From Data to Display: How Computers Present Images14 min read
Most of us use technological devices daily, and they’re an indispensable part of our lives. A few decades ago, when the first computer came up, the screen only displayed black and white colors. Nowadays, from phones to computers to technical devices, the colorful display is what we take for granted. But there is one interesting question from a technical perspective: if the computer can only understand zeros and ones, then how can a colorful image be displayed on our screen? In this blog post, we will try to address this fundamental question and walk through a complete introduction to the image rendering pipeline, from an image stored in memory to being displayed on the screen.

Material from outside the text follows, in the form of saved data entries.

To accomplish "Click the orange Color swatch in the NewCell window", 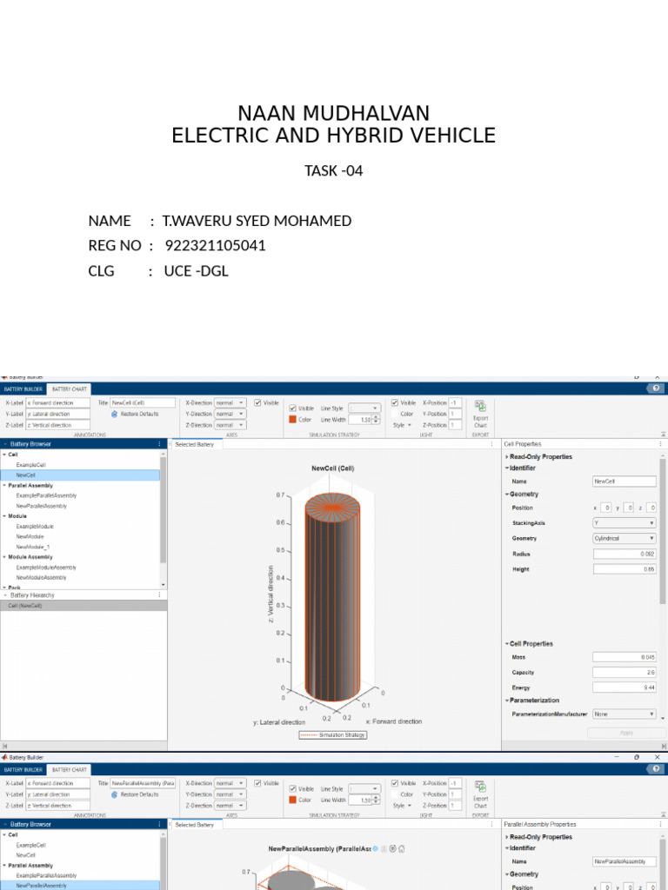I will (x=293, y=419).
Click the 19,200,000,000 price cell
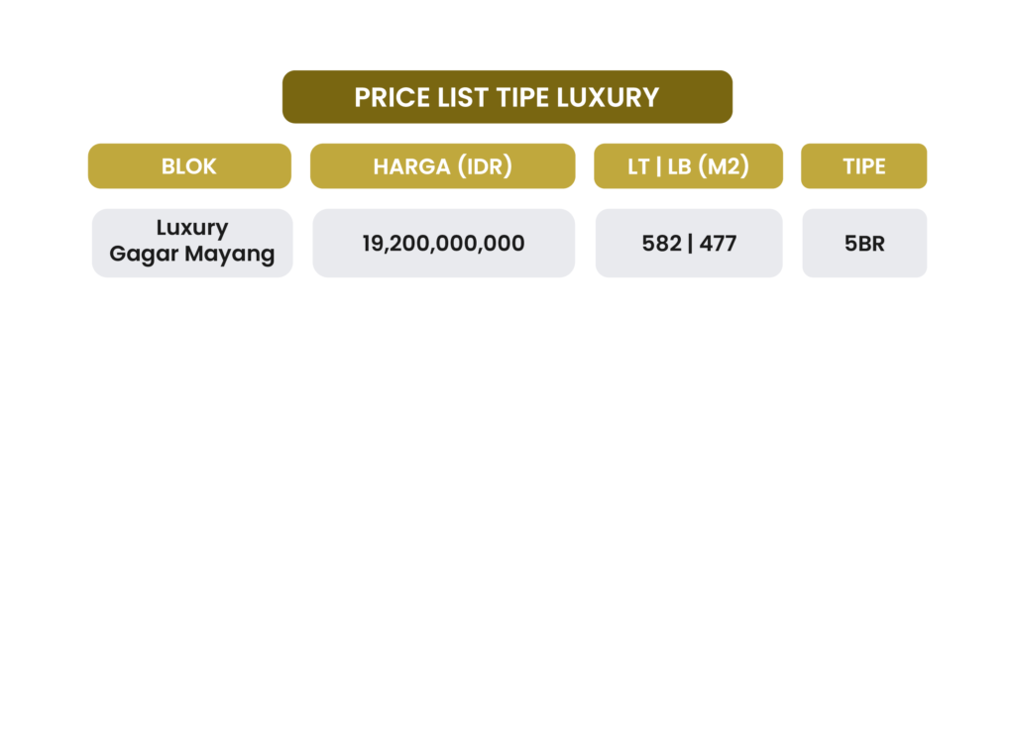The height and width of the screenshot is (745, 1015). click(443, 243)
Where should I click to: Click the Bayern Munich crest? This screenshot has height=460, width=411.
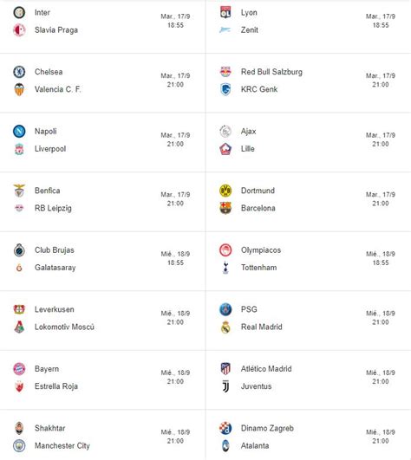click(19, 369)
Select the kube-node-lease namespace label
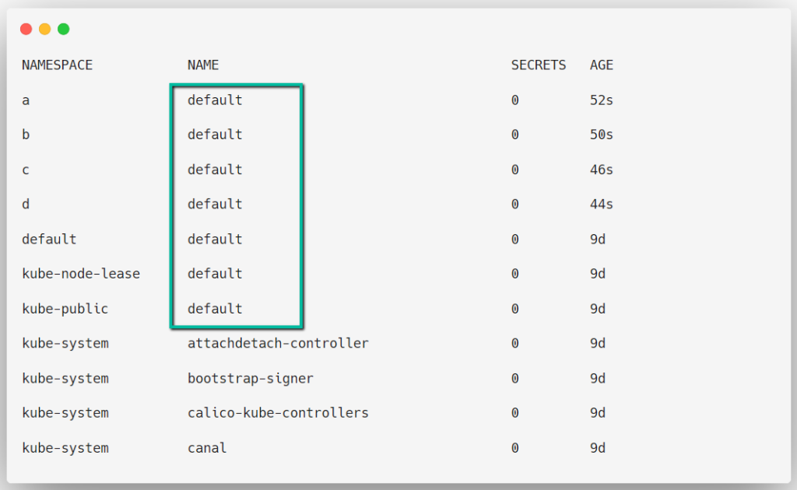Viewport: 797px width, 490px height. point(81,273)
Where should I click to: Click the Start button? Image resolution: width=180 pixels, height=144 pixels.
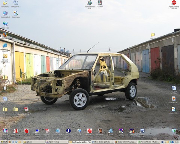click(x=4, y=142)
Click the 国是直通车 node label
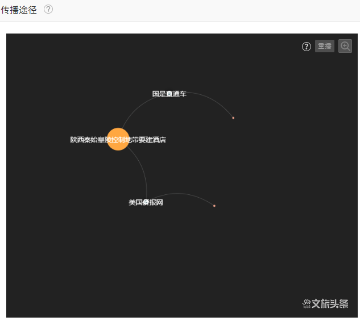Viewport: 360px width, 321px height. point(169,94)
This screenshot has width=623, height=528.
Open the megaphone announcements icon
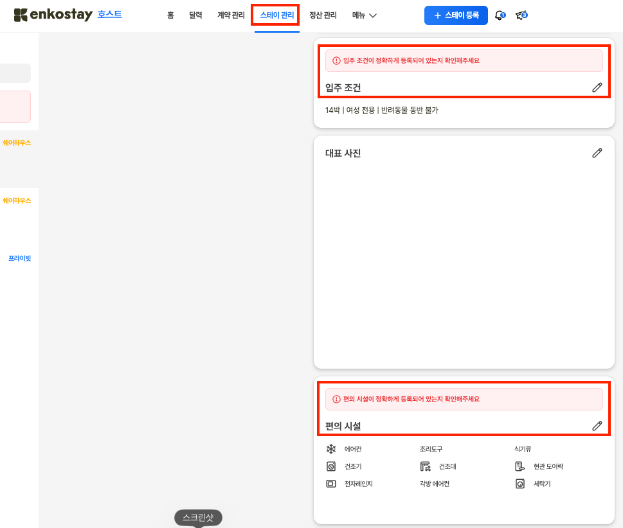tap(521, 15)
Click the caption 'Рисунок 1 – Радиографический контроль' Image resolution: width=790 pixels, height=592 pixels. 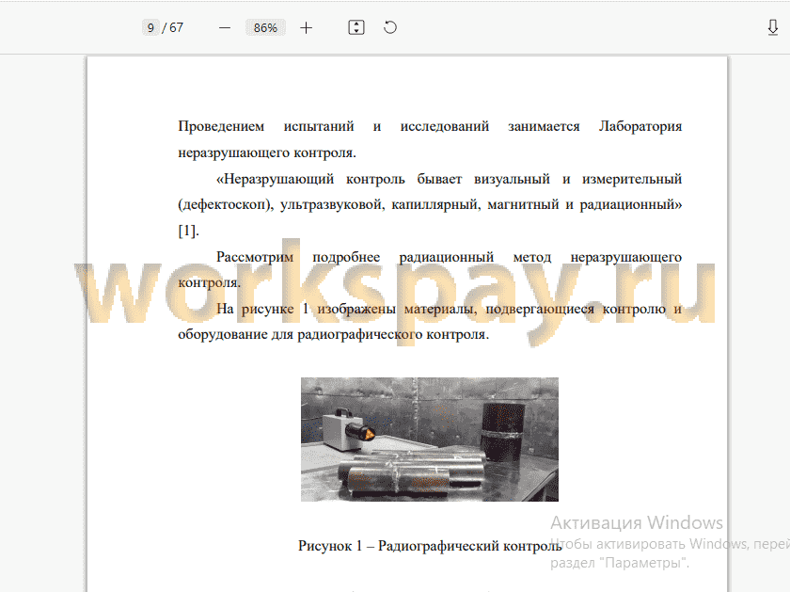pos(430,546)
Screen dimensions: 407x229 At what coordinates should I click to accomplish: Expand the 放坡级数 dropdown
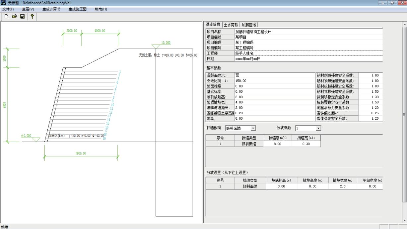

Anatomy of a digital image
Pixels
At the most atomic level, images are constructed by a collection of “pixels”, each pixel is a single point in a digital image and can display exactly one color at a time. When representing a digital image, each pixel corresponds to some “integer coordinate” in the “discrete” space. Simply speaking, we can find out the pixel value at the position like (10, 20) and not (10.1, 20) at a typical 2-dimensional image, and discrete space here means that we have a finite integer space to represent the image, like 1920×1080 pixels (where we have 1920 pixels horizontally — the width, and 1080 pixels vertically — the height).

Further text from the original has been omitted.